Nonetheless, Bash persevered and understood the immensity of the project’s ability to transform the city. “Opening day was amazing, to go out and see people using the park. Even before it officially opened, there was a definite buzz and excitement surrounding the project. I run on the trails during my lunch and am very much rewarded by seeing people enjoy all of the different elements that this new destination has to offer. You have to respect the environment around you and realize you are at the mercy of water. You have to think carefully about the construction and choose materials that can stand up to that much water.”   

The Happiness Project

Scott McCready, the design team lead from SWA, strolled through the park pointing out its natural nooks and crannies: the redbuds, sycamores, Mexican plum trees, soil depths, slopes, grasses, cylindrical lamp posts, and interventions where nature meets design and engineering. He described the complexities of the site as a “cauldron of forces,” beyond being a major natural drainage channel through the central business district. How can landscape design revitalize a historic waterway to elevate social interactions and increase cultural and business value for the city’s identity? He pointed to various stretches of the park and drew loops around bridges with his finger on a way finding marker near The Water Works building. “As the trails go west, it’s progressively more bucolic, and after Shepherd, it’s wholly wild bayou and goes into private lots,” he said.

One of those private lots is where Guy Hagstette, FAIA, grew up swinging on rope swings into the bayou waters. Hagstette was the project manager for the Buffalo Bayou Park project for BBP, and from his office on Travis Street near Market Square in downtown Houston, he chronologically recounted how the park project came to be.

The park unfolded in multiple phases: It was the bridges, then the trails, followed by the landscape and site lighting, and it had multiple projects layered on top of one another with various entities holding their own jurisdictions. Calling himself a “parkitect,” Hagstette has been known as a green space preacher. He brought his experiences with Sesquicentennial Park and Discovery Green to the table. Says Hagstette: “Buffalo Bayou Park was an opportunity to change how you see the city.
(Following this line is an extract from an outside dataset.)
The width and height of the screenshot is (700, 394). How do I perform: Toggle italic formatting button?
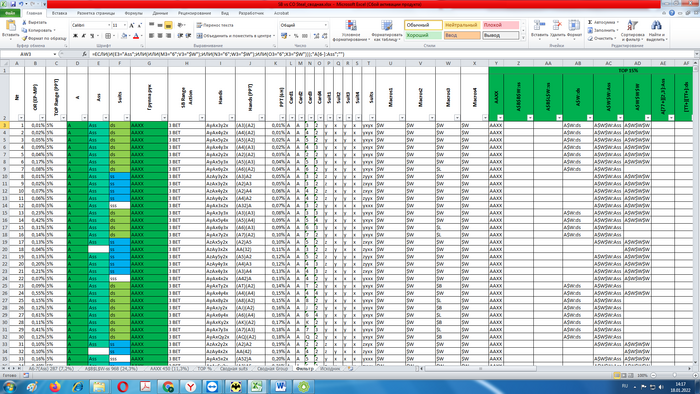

There were lots of moving parts, and it was a challenge to nail down all the pieces, from the review processes to involving all the stakeholders and government funders, and satisfying all the requirements.” 

When he was a high school senior, his English teacher gave the class a last assignment: “What makes you happy?” After pondering over the answer, he made a film about the bayou and captured moving images of its banks, vegetation, wilderness, and sky from the vantage point of floating along in a canoe. “Watching the landscape mature with its trees, wild flowers, and plants, it is raw and natural, and I hope we learn from that,” Hagstette says. “We can and did go forever ignoring our parks and environmental issues. But when Houston decides to do something, it does not mess around.”

Florence Tang, Assoc. AIA, is a design professional and journalist based in Houston.